The Biden administration implemented a phone application that gives migrants the opportunity to schedule a time to come to the border to seek asylum. The order largely prohibits those who enter Mexico from another country from coming to the U.S. to seek asylum without using the app.
Activists have said potential asylum seekers have had difficulty securing scarce appointments.
The administration is facing lawsuits over the policy.
“People fleeing persecution have a legal right to seek asylum, no matter how they reach the border,” said Melissa Crow, director of litigation at the Center for Gender & Refugee Studies. “Our asylum system was designed to protect people fleeing imminent threats to their lives who do not have the luxury of waiting for an elusive appointment or for an application to be adjudicated in a country where they are in danger.
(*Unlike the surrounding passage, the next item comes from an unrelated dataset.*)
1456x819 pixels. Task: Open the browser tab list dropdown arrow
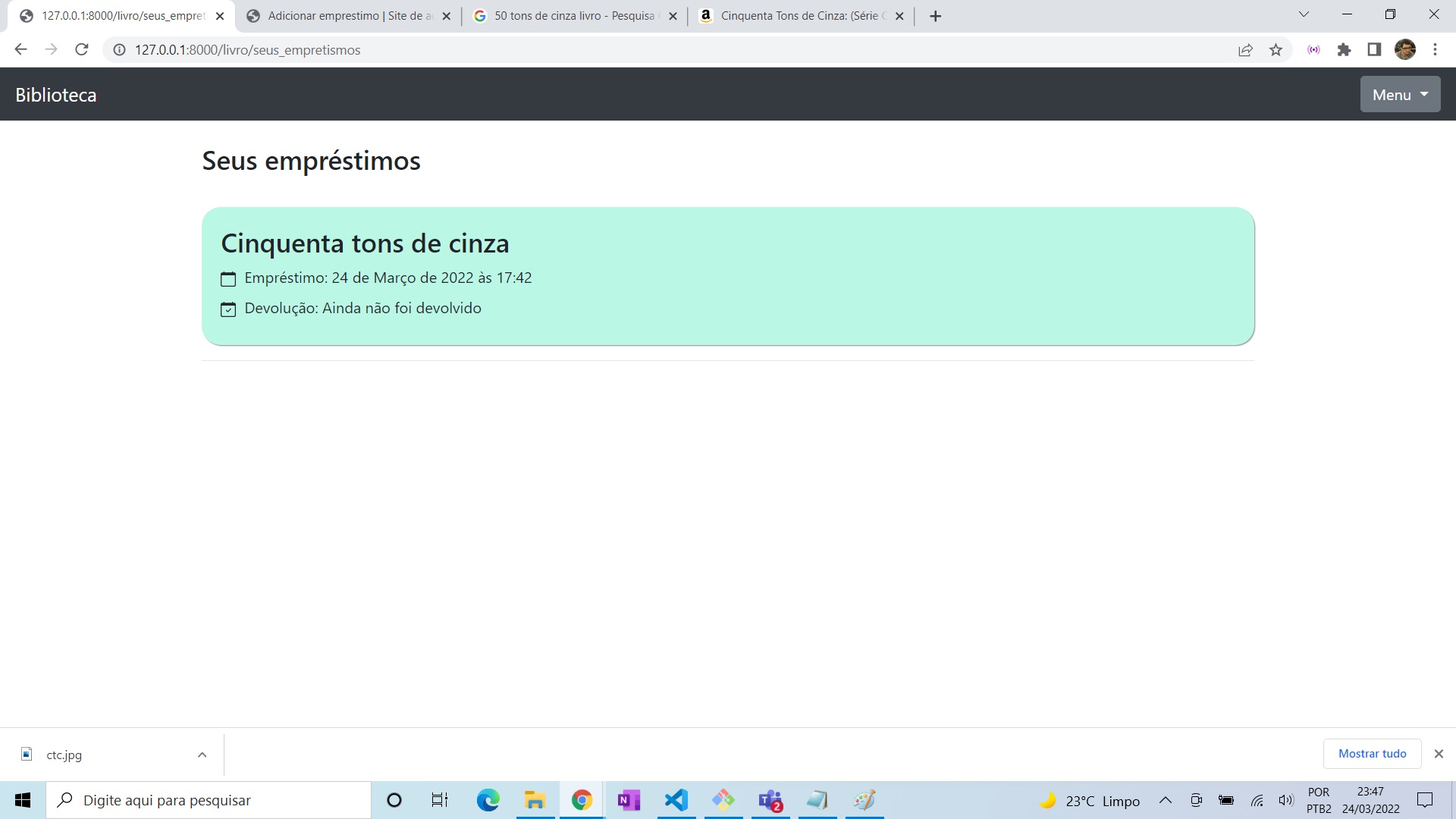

The Biden administration has had over two years to set up a fair and humane asylum process post-Title 42.”
SEE MORE: New York suburb fights NYC on busing migrants
What can Congress do?
Congress could enact laws that change how migrants can seek asylum, but that would require some consensus on just how welcoming the U.S. should be for migrants. For instance, Republicans in the Housepassed a bill on Thursday that would prohibit migrants from applying for asylum if they don't cross the border at a legal port of entry. The bill would also prohibit migrants from countries other than Mexico who enter from Mexico from seeking asylum in the U.S. without trying in Mexico first.
But both Democrats and Republicans acknowledge the bill won't go anywhere in the Senate.
A change in the nation’s asylum law could be at odds with the U.N.'s 1951 Refugee Convention’s 1967 Protocol. Although the U.S. did not sign onto the original treaty in 1951, it did sign onto the provisions of the 1967 Protocol, which applies asylum laws universally and protects people fleeing conflict and persecution globally.
Although the U.S. signed onto the 1967 Protocol, U.S. law supersedes international law.